Food expiration dates are widely considered as one of the main causes of food waste. What’s your take on that?
I don’t think the main problem is how expiration dates are regulated. Right now, the main difference is between “best before” and “use by”. “Best before” means the food is still safe to eat after the date, but it may not be as tasty and fresh as it should be. “Use by” means it may not be safe to consume.
The difference is quite clear, I think. It’s mainly a cultural and an awareness problem. People think they are the same thing, which is why supermarkets are having a hard time selling products that passed the “best before” date. In MyFoody, we have many products that are sold at 50% discount as they’re approaching the “best before” date. We receive a lot of emails from consumers asking us if those are still safe to eat.
First of all, we should work on making consumers more aware, and we’re doing a lot of work to solve that misunderstanding. After that, we can reasonably ask supermarkets to find better ways to sell those products. Smaller independent stores are starting to sell them, but it’s rare. In the rest of Europe, Norway for example, it’s more common.
Are you planning to offer your service to other parts of the supply chain, for example restaurants or farmers?
Our app is perfectly suitable to urban environments, so restaurants are definitely our next target. In fact, we’ve already started to work in that direction. After all, our purpose is to match demand with supply.
Farmers on the other hand, are more difficult to reach so they’re not part of our business plan at the moment, at least not for the app. For them, the challenge is to sell produce that doesn’t have a perfect shape or colour. For consumers, ugly means bad, so they don’t what them. There are still things we can do to help, though. We could work with supermarkets to start an “ugly but good” product line like Intermarché successfully did in France.
You’re now part of Startupbootcamp in Rome. Is it your first time in an accelerator?
It’s our second time, and it came at a moment when we have matured, we’re on the market and ready to scale up. The program has an excellent structure and is proving quite useful, especially to get to meet investors and mentors.
What’s it like to be a start-up in Italy?
If you have a real product, it’s particularly difficult, because it’s more complex, riskier and requires more funds. In Italy there are very few investors ready to bet on ambitious industrial projects. The very few funds with some investment capabilities changed their strategy over the years, moving from early stage seed investments to a later stage.
Over here, the typical backer is ready to invest in start-ups when they have a significant turnover and have already proved they’re competitive on the market. Abroad, in the UK, USA or France for example, it’s easier to find investors ready to help you get there. So it’s harder in Italy, but in a way it’s also positive, because it forces you to work harder at the start.
Also, the start-up movement in Italy is quite disjointed. That’s bad, because as a start-up you’re small by nature, and when you’re on your own you’re missing out on opportunities to become competitive.

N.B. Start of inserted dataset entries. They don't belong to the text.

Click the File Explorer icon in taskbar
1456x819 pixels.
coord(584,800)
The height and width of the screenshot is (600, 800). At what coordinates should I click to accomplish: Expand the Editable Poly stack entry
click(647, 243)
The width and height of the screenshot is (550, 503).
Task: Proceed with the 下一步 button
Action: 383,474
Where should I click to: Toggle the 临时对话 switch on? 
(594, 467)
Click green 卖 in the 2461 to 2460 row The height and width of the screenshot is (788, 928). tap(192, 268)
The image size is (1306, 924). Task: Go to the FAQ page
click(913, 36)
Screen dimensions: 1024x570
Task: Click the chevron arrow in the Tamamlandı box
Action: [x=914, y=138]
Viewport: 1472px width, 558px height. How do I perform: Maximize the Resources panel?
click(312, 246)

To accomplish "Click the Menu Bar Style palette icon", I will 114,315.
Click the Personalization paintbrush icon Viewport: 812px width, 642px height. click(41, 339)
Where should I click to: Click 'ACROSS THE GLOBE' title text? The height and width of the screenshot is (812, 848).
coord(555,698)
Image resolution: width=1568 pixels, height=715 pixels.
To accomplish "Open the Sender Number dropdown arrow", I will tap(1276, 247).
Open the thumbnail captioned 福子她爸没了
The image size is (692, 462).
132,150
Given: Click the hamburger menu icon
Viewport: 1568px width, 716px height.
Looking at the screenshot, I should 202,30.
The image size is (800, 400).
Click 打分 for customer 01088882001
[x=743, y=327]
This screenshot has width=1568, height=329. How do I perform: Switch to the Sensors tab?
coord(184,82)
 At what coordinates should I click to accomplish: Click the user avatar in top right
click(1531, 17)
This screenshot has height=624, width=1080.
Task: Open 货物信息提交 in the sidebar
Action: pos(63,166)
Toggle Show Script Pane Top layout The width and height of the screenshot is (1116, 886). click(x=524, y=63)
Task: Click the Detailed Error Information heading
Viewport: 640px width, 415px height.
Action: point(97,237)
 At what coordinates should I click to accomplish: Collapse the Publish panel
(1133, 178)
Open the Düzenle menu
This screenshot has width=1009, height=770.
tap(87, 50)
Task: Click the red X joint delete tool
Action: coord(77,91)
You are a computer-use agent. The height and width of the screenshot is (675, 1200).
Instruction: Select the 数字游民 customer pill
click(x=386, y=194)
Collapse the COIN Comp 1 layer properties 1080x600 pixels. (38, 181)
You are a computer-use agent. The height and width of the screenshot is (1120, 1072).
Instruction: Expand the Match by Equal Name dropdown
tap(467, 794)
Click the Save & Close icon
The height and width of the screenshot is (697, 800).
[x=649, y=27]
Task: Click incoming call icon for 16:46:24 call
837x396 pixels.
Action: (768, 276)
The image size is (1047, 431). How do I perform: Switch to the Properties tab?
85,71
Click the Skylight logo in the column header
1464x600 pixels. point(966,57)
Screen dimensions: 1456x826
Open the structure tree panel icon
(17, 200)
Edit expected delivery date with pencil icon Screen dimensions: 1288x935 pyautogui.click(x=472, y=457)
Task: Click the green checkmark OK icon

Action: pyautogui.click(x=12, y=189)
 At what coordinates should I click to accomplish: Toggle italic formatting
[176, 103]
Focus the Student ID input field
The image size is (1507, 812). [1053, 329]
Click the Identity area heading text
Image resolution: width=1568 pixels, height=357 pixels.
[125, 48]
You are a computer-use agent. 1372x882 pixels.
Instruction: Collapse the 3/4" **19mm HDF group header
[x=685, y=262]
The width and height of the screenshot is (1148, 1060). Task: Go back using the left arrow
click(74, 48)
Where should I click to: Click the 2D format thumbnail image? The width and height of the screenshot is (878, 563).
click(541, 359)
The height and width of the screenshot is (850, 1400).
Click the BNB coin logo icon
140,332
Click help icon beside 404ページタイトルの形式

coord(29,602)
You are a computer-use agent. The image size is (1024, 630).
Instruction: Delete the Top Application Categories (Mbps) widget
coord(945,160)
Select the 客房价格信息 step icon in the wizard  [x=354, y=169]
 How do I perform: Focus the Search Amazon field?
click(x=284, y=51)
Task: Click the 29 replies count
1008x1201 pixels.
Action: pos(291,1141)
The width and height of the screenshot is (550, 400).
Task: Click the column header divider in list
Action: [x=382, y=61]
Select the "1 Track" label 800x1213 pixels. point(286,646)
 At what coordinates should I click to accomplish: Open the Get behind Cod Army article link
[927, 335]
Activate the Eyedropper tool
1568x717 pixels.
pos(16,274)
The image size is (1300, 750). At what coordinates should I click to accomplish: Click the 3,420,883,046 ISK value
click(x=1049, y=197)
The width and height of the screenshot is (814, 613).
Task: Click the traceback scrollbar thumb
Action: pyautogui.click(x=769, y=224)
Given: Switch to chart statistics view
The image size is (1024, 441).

Finally, another problem is the lack of internationalization: with few notable exceptions, a start-up that’s born in Italy, stays in Italy. That’s because there’s little or no collaboration between Italian and foreign funds. Being a smaller country is not a limit nor an excuse. Portugal, for example, has thriving start-up movement.
Overall, it’s not all bad, but I think there’s a great potential that is not being fully developed.